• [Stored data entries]
★ ★ ★
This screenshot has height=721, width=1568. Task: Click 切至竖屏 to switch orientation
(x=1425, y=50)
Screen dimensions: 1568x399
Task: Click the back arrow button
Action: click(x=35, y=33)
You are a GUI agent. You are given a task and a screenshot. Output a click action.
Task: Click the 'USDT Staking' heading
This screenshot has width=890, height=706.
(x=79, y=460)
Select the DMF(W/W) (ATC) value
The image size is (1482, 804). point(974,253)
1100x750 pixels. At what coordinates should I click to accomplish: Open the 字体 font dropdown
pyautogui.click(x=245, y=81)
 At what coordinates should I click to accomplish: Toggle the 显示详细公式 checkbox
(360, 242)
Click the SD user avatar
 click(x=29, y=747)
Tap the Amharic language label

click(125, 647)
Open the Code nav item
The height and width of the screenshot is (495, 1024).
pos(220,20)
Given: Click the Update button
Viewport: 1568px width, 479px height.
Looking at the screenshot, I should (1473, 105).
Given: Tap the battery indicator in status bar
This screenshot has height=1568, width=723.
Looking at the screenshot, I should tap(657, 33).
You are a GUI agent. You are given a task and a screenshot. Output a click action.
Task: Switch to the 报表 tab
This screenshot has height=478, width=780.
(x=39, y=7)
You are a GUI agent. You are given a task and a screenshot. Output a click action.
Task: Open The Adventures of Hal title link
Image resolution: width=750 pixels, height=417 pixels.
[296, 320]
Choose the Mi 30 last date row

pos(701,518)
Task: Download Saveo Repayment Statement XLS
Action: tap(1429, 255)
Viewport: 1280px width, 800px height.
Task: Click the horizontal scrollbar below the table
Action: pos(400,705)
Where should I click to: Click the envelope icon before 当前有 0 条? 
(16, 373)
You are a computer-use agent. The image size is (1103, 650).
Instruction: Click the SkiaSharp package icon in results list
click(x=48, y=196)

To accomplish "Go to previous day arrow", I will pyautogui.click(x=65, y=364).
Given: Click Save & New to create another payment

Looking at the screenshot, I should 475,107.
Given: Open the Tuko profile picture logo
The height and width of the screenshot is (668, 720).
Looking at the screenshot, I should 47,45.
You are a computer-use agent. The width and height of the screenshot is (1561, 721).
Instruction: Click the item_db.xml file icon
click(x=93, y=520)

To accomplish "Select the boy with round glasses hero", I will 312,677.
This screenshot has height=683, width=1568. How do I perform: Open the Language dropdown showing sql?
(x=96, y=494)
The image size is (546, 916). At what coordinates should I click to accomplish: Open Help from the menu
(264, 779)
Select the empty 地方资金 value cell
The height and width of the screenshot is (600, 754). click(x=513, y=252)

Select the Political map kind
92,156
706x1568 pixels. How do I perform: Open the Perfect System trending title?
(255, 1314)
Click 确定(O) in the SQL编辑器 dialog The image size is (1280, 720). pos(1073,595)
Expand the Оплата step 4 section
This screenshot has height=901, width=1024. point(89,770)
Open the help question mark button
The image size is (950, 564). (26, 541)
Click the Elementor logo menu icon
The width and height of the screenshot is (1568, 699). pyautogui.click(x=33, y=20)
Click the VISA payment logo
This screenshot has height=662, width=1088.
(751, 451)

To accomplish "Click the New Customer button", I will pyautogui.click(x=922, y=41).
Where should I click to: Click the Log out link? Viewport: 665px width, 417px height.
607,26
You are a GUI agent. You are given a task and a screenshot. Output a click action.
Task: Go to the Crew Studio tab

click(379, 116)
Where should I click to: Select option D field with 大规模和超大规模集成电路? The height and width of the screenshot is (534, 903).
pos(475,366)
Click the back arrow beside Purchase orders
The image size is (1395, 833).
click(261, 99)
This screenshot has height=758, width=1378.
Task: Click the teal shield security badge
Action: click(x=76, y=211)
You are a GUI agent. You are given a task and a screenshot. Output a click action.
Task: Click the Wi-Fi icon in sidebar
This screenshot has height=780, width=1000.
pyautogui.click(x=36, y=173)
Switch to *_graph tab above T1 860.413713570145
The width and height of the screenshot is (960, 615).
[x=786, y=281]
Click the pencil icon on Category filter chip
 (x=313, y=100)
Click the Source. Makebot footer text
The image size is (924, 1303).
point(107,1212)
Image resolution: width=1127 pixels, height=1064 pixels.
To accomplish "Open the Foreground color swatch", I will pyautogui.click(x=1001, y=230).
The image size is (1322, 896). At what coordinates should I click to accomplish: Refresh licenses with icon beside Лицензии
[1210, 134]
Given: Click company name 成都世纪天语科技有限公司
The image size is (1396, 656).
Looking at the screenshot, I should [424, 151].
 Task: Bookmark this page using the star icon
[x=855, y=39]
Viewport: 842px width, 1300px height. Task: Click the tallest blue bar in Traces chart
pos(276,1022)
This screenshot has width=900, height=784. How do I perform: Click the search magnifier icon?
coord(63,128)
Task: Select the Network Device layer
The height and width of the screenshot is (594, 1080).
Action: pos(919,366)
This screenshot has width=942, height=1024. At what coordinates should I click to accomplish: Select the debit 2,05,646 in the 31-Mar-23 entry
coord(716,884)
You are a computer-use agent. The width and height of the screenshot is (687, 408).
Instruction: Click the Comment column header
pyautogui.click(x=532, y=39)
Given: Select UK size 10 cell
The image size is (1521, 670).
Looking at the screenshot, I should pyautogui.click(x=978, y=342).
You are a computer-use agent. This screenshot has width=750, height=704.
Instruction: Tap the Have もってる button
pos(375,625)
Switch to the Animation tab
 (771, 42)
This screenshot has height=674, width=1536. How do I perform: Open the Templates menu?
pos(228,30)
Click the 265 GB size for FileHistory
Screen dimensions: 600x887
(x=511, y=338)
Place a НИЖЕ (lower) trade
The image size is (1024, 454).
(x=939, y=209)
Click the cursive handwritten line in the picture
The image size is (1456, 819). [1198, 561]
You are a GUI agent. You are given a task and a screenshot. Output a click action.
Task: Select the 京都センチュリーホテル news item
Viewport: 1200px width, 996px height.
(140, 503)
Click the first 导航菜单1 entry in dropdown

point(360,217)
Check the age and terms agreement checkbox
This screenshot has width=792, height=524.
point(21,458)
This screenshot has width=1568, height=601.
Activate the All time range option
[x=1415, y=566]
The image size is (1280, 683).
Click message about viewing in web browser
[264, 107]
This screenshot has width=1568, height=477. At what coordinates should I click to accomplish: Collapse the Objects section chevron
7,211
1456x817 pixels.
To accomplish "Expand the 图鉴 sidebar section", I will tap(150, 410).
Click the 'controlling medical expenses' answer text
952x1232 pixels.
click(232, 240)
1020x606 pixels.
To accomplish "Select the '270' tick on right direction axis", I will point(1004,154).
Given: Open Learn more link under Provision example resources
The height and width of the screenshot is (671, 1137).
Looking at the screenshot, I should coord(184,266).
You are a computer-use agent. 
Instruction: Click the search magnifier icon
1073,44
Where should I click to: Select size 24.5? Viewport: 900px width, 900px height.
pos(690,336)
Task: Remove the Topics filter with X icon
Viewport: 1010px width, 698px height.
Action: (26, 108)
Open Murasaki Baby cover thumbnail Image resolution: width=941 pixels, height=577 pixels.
★ ★ ★
• [Work to be completed] Find and copy each line of the data where "sidebar" is present.

• [Response below]
Task: Click the Wi-Fi icon in sidebar
To accomplish "Expand the 图鉴 sidebar section", I will tap(150, 410).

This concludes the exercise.